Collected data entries
Segment Open

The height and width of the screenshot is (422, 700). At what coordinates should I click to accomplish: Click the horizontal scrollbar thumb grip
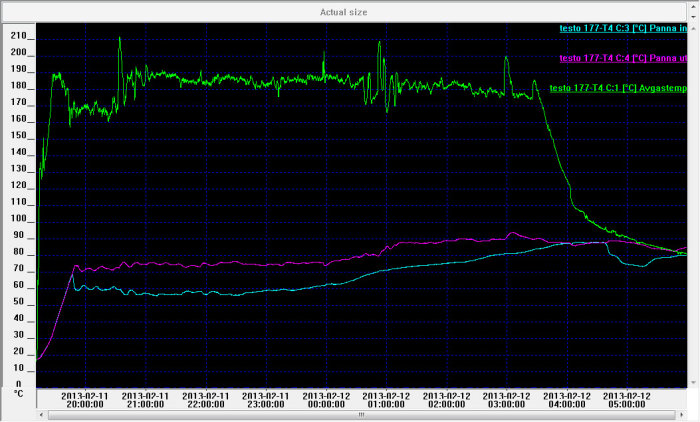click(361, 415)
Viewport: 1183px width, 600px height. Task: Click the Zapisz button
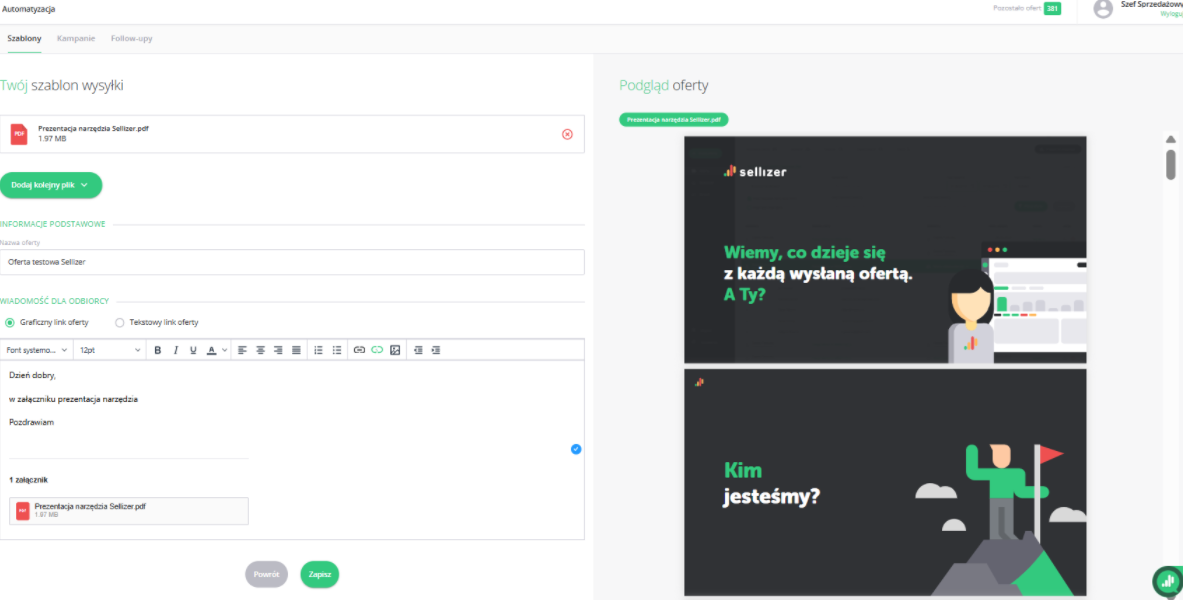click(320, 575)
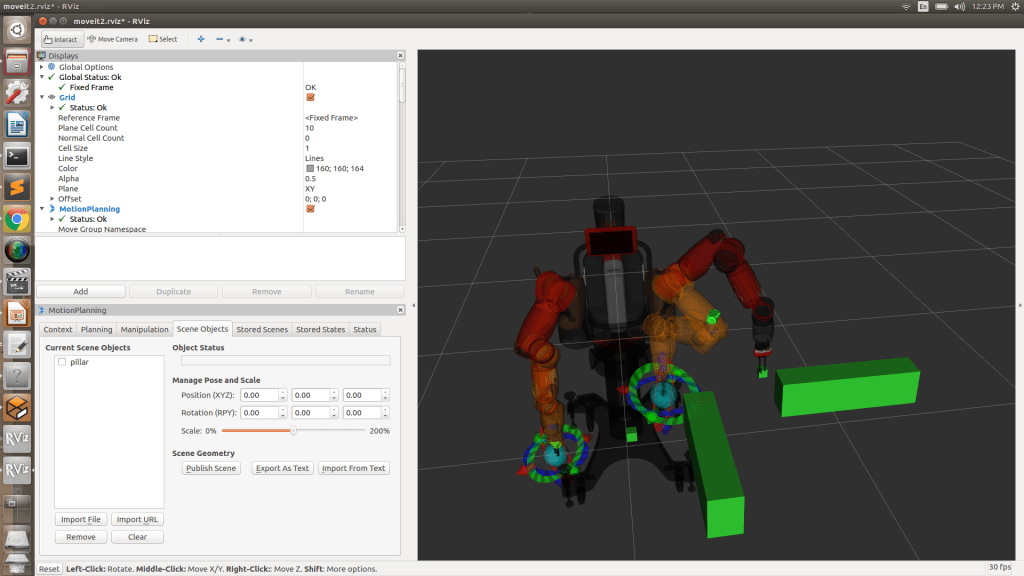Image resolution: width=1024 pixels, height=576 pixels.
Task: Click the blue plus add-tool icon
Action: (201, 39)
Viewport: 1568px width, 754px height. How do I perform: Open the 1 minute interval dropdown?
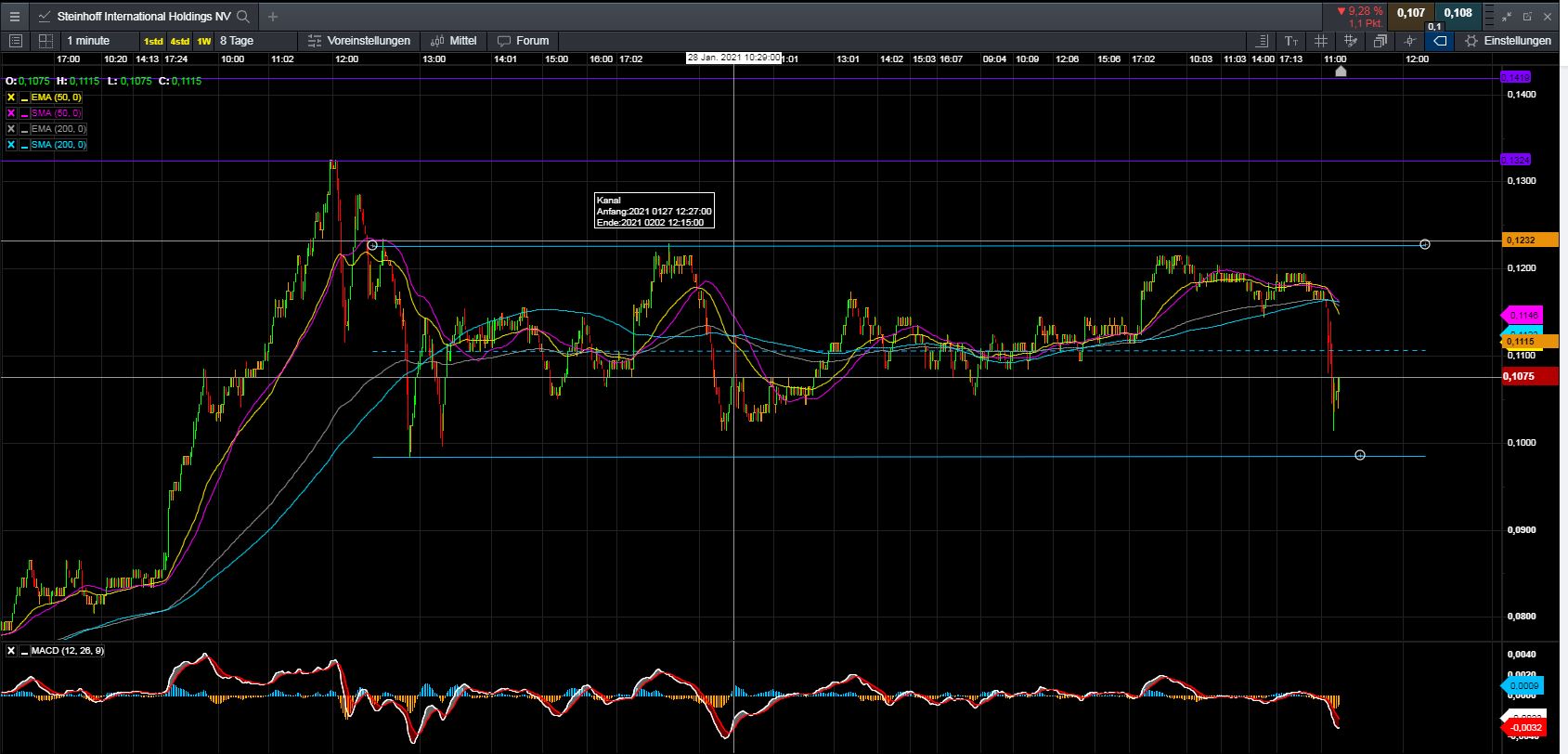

Segment Closed

§ Exercise
Each line above should be written out again unchanged; no images are to be carried over.

§ Reply
The height and width of the screenshot is (422, 700). At what coordinates should I click to accomplish: Click the horizontal scrollbar thumb grip
click(361, 415)
Viewport: 1183px width, 600px height. Task: Click the Zapisz button
click(320, 575)
Image resolution: width=1024 pixels, height=576 pixels.
Task: Click the blue plus add-tool icon
Action: (201, 39)
Viewport: 1568px width, 754px height. How do I perform: Open the 1 minute interval dropdown?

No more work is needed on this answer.